The Extreme Universe
The largest magnitude magnetic fields produced in a laboratory over a macroscopic volume reached 1.2 kilotesla by researchers at the University of Tokyo in 2018, though the previous record of 2.8 kilotesla was set at VNIIEF in Sarov, Russia, in 1998. The largest magnitude magnetic fields produced in a laboratory occur in particle accelerators, such as the Relativistic Heavy Ion Collider, inside the collisions of heavy ions, where microscopic fields reach 10 to the 14 tesla. Magnetars have the strongest known magnetic fields of any naturally occurring object, ranging from 0.1 to 100 gigatesla, which is 10 to the 8 to 10 to the 11 tesla.
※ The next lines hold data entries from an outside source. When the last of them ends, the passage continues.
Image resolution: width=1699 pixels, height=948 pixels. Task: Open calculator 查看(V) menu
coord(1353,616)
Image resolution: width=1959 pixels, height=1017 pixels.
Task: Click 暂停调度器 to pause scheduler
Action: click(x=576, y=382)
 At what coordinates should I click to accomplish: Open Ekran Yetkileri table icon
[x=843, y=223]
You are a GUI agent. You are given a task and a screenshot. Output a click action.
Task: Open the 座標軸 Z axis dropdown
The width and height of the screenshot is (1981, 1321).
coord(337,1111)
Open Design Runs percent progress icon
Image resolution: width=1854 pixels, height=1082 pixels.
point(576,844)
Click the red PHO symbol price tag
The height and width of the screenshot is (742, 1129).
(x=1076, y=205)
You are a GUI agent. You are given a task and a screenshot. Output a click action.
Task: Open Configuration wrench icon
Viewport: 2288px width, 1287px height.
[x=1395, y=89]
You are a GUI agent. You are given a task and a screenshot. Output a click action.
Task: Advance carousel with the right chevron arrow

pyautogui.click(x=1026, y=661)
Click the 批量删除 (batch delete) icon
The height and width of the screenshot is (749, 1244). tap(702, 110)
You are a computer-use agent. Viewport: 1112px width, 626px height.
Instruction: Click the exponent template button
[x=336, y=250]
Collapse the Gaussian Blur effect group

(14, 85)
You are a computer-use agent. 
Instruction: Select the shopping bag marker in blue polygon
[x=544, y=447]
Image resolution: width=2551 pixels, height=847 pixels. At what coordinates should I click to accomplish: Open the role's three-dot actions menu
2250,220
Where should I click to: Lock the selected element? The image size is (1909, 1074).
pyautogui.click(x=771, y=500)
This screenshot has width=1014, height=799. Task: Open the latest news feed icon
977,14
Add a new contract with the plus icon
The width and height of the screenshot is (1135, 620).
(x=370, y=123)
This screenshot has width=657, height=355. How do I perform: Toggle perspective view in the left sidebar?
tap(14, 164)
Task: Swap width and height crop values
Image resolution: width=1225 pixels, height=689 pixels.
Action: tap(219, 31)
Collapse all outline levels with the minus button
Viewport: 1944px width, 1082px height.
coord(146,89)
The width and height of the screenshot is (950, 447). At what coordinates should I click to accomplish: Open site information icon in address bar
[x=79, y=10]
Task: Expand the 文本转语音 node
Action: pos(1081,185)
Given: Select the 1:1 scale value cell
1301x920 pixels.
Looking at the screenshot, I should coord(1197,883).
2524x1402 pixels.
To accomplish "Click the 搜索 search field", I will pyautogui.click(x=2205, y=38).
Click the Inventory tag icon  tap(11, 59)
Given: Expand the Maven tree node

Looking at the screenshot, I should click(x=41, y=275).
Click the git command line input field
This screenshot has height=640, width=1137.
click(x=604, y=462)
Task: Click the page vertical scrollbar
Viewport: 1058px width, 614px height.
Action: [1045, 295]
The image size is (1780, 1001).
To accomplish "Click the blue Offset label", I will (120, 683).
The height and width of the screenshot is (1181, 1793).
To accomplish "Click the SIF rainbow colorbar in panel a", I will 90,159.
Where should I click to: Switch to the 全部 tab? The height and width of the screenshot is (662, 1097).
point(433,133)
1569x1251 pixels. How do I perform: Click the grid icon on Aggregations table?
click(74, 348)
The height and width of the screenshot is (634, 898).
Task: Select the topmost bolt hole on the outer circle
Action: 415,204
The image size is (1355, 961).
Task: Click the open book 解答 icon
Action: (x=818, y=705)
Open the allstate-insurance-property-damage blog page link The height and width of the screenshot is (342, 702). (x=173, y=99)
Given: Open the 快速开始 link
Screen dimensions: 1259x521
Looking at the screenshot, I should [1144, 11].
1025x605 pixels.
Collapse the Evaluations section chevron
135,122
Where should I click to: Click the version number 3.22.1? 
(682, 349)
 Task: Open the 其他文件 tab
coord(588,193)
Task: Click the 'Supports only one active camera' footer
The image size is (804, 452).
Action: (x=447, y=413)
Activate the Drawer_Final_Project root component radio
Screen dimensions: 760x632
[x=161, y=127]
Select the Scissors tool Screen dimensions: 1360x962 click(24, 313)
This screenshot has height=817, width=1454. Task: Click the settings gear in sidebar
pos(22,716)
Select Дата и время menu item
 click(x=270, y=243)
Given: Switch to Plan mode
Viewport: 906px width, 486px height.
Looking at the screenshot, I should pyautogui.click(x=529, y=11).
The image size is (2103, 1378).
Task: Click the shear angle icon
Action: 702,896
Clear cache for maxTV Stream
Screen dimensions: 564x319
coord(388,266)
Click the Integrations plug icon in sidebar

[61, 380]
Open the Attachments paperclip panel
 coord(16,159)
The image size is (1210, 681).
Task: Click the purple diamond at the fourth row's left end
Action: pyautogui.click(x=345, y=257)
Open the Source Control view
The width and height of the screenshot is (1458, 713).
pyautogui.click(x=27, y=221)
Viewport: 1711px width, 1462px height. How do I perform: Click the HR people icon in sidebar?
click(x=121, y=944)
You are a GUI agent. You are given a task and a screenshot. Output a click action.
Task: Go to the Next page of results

These extreme magnetic fields create conditions that challenge our understanding of physics, as they can distort the electron clouds of atoms and affect the very structure of matter. The magnetic field of arbitrary moving point charges is expressed in terms of retarded time, which is the time at which the particle in the past causes the field at the point, given that the influence travels across space at the speed of light. This principle of locality ensures that causal efficacy propagates no faster than light, maintaining the fundamental structure of spacetime as described by special relativity.
The Measurement Challenge
An instrument used to measure the local magnetic field is known as a magnetometer, with important classes including induction magnetometers, rotating coil magnetometers, Hall effect magnetometers, nuclear magnetic resonance magnetometers, superconducting quantum interference device magnetometers, and fluxgate magnetometers. The finest precision for a magnetic field measurement was attained by Gravity Probe B at 10 to the negative 15 tesla. The Hall effect is often used to measure the magnitude of a magnetic field and is used as well to find the sign of the dominant charge carriers in materials such as semiconductors, whether negative electrons or positive holes. Magnetic field lines can be visualized by a set of magnetic field lines that follow the direction of the field at each point, constructed by measuring the strength and direction of the magnetic field at a large number of points. Iron filings placed in a magnetic field form lines that correspond to field lines, though the use of iron filings presents something of an exception to this picture, as the filings alter the magnetic field so that it is much larger along the lines of iron, because of the large permeability of iron relative to air. Magnetic field lines are also visually displayed in polar auroras, in which plasma particle dipole interactions create visible streaks of light that line up with the local direction of Earth's magnetic field.